This table also includes the sample size, n, and longitude and latitude of the population sampled, as well as the heterozygosity, H, the mean
number of pairwise differences, π, the proportion of singletons, Ps, and the mean number of individuals carrying the same Y STR haplotype, C.
In addition it includes a statistical computation of the demographic growth rate, r.
In contrast to the results obtained from the mtDNA analysis, both the heterozyosity and the mean pairwise differences computed from the Y chromosome
STRs were significantly lower in the pastoral populations than in the farmer populations. Thus Y chromosome diversity has been lost in the pastoral
populations.
Conversely calculations of the genetic distance, Rst, between each of the two groups of populations showed that pastoral populations were more
highly differentiated than farmer populations. The supplemental data given online demonstrates that this is not as a result of geographic distance,
there being no perceived correlation between genetic and geographic distance in both population groups.
Finally the rate of demographic growth was found to be lower in pastoral than in farmer populations.
Interpretation
At first sight the results are counter-intuitive. One would expect that the diversity of mtDNA in pastoral societies would be higher than in
farming societies, because the men in those societies are marrying brides who contribute mtDNA from clans other than their own.
Similarly one would expect no great difference in Y chromosome diversity between pastoralists and farmers because both societies are patrilinear.
Leaving aside the matter of immigration, the males who contribute the Y chromosome are always selected from the local sampled population.

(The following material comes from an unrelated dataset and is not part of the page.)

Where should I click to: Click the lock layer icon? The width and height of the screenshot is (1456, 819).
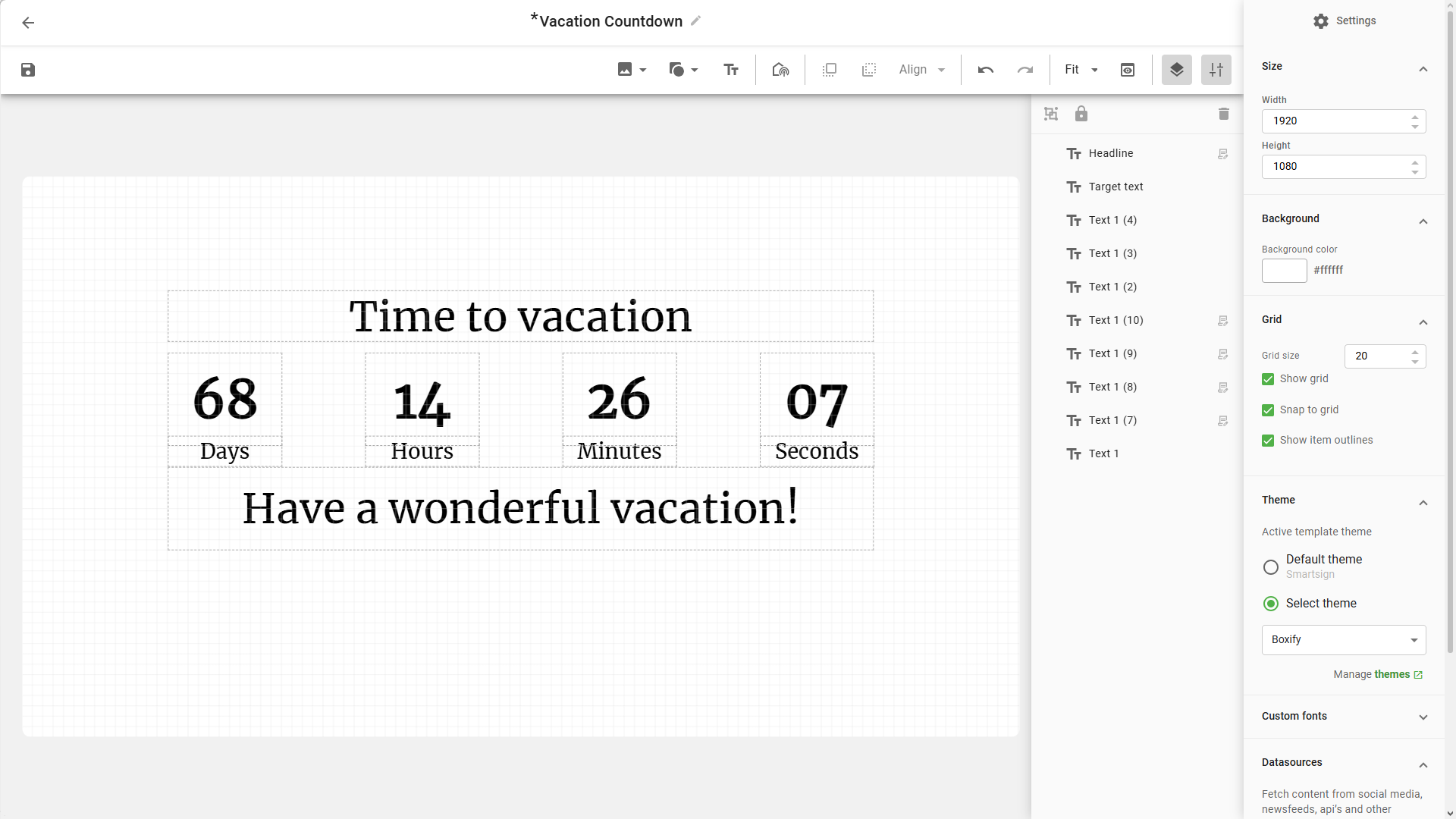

To understand the results, Chaix et al investigated the distribution of genetic diversity within individual populations using a statistical
technique called multi-dimensional scaling analysis or MDS. This attempts to sort or resolve a sample into its different component parts, illustrating
the results in two dimensions.
The example chosen in the paper focuses on the Karakalpak On To'rt Urıw arıs. The MDS analysis of the Y chromosome data
resolves the sample of 54 individuals into clusters, each of whom have exactly the same STR haplotypes:
Multidimensional Scaling Analysis based on the Matrix of Distance between Y STR Haplotypes
in a Specific Pastoral Population: the Karakalpak On To'rt Urıw.
Thus the sample contains 13 individuals from the O'mir clan of the Keneges tribe with the same haplotype (shown by the large cross), 10 individuals
of the Qarasıyraq clan of the Man'g'ıt tribe with the same haplotype (large diamond), and 10 individuals from the No'kis clan of the Keneges
tribe with the same haplotype (large triangle). Other members of the same clans have different haplotypes, as shown on the chart. Those close to the
so-called "identity core" group may have arisen by mutation. Those further afield might represent immigrants or adoptions.
No such clustering is observed following the MDS analysis of the mtDNA data for the same On To'rt Urıw arıs:
Multidimensional Scaling Analysis based on the Number of Differences between the Mitochondrial Sequence
in the Same Pastoral Population: the Karakalpak On To'rt Urıw.
Every individual in the sample, including those from the same clan, has a different HVS-1 sequence.
Similar MDS analyses of the different farmer populations apparently showed very few "identity cores" in the Y chromosome data and a total absence
of clustering in the mtDNA data, just as in the case of the On To'rt Urıw.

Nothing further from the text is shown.